🤖 AI Summary
This work addresses the scalability limitations of conventional neural-network quantum states with selected configuration interaction (NNQS-SCI), which suffer from communication bottlenecks and high computational overhead due to CPU–GPU hybrid architectures. To overcome these challenges, the authors propose the first fully GPU-accelerated NNQS-SCI framework, shifting the computational bottleneck entirely onto the device side. Key innovations include distributed load-balanced duplicate elimination, fine-grained CUDA kernels, GPU memory pooling, and streaming mini-batch processing. Evaluated on a 64-GPU A100 cluster, the framework achieves up to 2.32× end-to-end speedup and demonstrates strong-scaling parallel efficiency exceeding 90%, all while preserving chemical accuracy.
📝 Abstract
AI-driven methods have demonstrated considerable success in tackling the central challenge of accurately solving the Schrödinger equation for complex many-body systems. Among neural network quantum state (NNQS) approaches, the NNQS-SCI (Selected Configuration Interaction) method stands out as a state-of-the-art technique, recognized for its high accuracy and scalability.

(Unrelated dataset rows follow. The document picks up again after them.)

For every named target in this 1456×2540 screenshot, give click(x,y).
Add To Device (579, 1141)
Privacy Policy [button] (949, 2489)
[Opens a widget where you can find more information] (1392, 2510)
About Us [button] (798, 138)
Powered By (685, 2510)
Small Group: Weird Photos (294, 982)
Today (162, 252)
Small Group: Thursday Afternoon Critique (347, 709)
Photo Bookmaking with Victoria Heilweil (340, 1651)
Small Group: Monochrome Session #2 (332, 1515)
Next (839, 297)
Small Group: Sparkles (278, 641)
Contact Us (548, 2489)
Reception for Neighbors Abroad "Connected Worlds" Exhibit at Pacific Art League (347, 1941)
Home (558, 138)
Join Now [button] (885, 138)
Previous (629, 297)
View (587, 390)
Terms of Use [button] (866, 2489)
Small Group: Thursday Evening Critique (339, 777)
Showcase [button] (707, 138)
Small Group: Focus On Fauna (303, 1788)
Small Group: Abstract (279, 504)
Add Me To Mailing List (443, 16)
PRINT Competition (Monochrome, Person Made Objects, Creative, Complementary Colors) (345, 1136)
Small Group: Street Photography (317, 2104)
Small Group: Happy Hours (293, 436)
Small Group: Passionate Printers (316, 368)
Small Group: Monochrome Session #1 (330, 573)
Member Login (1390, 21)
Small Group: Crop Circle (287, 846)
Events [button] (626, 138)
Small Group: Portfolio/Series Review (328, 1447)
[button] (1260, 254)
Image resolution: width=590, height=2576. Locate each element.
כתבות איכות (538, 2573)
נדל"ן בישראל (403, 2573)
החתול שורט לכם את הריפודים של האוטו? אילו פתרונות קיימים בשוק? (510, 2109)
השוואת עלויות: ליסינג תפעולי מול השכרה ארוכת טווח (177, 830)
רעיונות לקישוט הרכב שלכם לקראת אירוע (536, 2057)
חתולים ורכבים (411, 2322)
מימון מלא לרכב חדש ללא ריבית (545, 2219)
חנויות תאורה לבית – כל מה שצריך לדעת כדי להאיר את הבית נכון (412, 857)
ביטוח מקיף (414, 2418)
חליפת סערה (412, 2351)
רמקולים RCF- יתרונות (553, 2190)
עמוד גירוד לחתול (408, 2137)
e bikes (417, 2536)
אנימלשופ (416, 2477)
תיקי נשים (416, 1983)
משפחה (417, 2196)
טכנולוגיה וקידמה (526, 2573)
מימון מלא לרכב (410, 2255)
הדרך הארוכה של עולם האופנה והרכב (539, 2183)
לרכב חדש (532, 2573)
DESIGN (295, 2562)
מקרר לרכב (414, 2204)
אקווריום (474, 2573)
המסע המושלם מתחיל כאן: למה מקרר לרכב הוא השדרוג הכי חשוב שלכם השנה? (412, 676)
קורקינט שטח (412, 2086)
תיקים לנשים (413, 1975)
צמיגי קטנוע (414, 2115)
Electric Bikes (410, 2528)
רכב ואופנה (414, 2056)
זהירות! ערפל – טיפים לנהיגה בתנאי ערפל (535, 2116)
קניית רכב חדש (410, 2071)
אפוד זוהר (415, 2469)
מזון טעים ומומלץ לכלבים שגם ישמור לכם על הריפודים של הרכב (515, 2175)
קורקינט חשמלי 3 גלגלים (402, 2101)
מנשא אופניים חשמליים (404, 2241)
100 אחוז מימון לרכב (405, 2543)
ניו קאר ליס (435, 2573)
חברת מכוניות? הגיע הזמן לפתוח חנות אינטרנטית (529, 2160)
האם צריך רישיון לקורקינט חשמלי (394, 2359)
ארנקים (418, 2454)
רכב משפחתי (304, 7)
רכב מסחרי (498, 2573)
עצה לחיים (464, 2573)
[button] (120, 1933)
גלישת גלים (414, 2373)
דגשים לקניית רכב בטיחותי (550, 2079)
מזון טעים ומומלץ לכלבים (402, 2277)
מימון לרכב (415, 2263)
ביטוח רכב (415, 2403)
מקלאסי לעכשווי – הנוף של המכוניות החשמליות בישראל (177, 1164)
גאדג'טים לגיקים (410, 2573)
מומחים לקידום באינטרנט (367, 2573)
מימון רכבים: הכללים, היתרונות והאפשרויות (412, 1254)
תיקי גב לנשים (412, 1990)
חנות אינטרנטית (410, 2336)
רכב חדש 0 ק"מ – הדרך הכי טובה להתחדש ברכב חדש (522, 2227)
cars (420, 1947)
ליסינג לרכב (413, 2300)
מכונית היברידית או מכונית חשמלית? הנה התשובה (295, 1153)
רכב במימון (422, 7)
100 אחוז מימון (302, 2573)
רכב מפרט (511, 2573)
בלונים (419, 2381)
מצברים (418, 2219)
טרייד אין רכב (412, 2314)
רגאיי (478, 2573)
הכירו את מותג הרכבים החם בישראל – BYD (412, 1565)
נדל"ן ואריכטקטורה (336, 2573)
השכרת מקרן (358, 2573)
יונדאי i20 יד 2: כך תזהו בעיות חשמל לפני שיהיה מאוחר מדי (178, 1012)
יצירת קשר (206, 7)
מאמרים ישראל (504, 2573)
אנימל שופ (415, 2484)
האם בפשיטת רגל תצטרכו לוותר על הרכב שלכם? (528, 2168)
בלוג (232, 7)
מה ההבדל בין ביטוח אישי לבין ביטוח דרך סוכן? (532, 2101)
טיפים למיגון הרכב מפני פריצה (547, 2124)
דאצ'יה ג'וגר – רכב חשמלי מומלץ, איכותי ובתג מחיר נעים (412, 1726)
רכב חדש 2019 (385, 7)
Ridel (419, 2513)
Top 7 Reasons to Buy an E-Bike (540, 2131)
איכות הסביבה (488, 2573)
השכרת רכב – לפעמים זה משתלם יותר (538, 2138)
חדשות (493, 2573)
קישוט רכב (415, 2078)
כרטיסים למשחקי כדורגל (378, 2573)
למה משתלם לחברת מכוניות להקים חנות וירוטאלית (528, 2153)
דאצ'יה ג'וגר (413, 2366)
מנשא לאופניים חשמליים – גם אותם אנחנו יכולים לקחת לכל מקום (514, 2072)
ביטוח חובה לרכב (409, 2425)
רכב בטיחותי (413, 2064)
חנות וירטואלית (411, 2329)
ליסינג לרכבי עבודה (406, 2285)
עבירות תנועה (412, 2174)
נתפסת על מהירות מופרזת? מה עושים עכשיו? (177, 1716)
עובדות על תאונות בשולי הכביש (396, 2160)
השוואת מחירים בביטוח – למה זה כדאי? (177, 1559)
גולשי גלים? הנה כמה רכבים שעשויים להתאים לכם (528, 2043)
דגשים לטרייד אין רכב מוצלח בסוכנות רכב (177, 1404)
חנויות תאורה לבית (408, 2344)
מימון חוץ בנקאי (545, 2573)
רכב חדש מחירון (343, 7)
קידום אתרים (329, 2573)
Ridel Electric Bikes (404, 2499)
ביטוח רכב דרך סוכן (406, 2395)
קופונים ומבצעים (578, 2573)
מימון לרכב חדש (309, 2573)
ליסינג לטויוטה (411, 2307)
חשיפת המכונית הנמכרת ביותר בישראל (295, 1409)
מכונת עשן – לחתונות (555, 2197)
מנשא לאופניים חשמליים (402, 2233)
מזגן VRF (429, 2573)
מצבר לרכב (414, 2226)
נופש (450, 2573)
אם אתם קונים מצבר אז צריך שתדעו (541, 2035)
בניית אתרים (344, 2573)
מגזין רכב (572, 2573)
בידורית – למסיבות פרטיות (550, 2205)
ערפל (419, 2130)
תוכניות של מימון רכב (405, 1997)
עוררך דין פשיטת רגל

However, its application to larger systems is severely constrained by a hybrid CPU-GPU architecture. Specifically, centralized CPU-based global de-duplication creates a severe scalability barrier due to communication bottlenecks, while host-resident coupled-configuration generation induces prohibitive computational overheads. We introduce cuNNQS-SCI, a fully GPU-accelerated SCI framework designed to overcome these bottlenecks. cuNNQS-SCI first integrates a distributed, load-balanced global de-duplication algorithm to minimize redundancy and communication overhead at scale. To address compute limitations, it employs specialized, fine-grained CUDA kernels for exact coupled configuration generation. Finally, to break the single-GPU memory barrier exposed by this full acceleration, it incorporates a GPU memory-centric runtime featuring GPU-side pooling, streaming mini-batches, and overlapped offloading. This design enables much larger configuration spaces and shifts the bottleneck from host-side limitations back to on-device inference. Our evaluation demonstrates that cuNNQS-SCI fundamentally expands the scale of solvable problems. On an NVIDIA A100 cluster with 64 GPUs, cuNNQS-SCI achieves up to 2.32X end-to-end speedup over the highly-optimized NNQS-SCI baseline while preserving the same chemical accuracy. Furthermore, it demonstrates excellent distributed performance, maintaining over 90% parallel efficiency in strong scaling tests.